Task to carry out. Both the line below containing "Given: Click the 'And print it into' text box" and the line containing "Click the cookie", along with every line between them, should be repeated exactly; no other line belongs in the answer.

Records for the exercise.
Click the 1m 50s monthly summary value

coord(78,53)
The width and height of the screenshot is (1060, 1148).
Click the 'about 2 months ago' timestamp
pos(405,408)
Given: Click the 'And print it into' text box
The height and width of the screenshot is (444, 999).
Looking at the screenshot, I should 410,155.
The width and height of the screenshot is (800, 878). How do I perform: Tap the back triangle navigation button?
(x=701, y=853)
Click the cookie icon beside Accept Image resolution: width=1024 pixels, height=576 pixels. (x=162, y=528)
==
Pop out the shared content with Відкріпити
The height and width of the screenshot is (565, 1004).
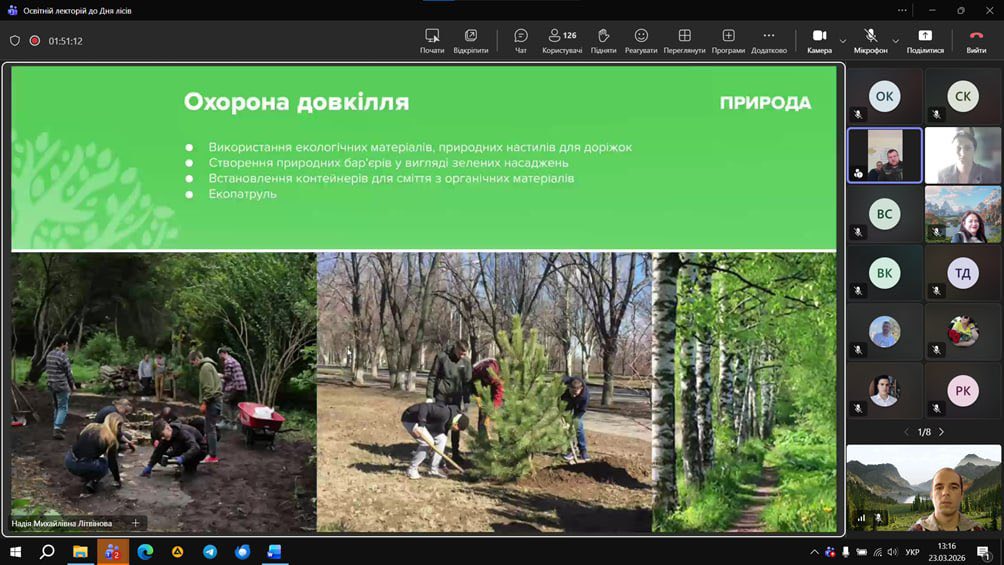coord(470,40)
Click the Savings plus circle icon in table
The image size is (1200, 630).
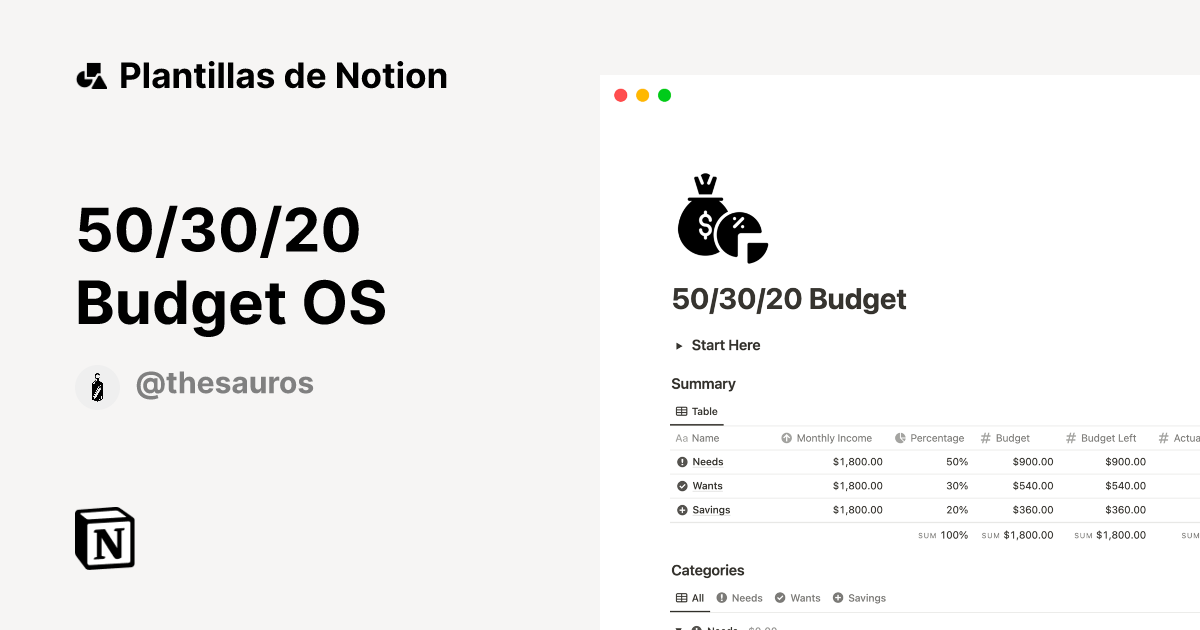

Output for this task.
Given: Click the 'And print it into' text box
The height and width of the screenshot is (444, 999).
Looking at the screenshot, I should 410,155.
The width and height of the screenshot is (800, 878). How do I perform: Tap the back triangle navigation button?
(x=701, y=853)
Click the cookie icon beside Accept Image resolution: width=1024 pixels, height=576 pixels. (x=162, y=528)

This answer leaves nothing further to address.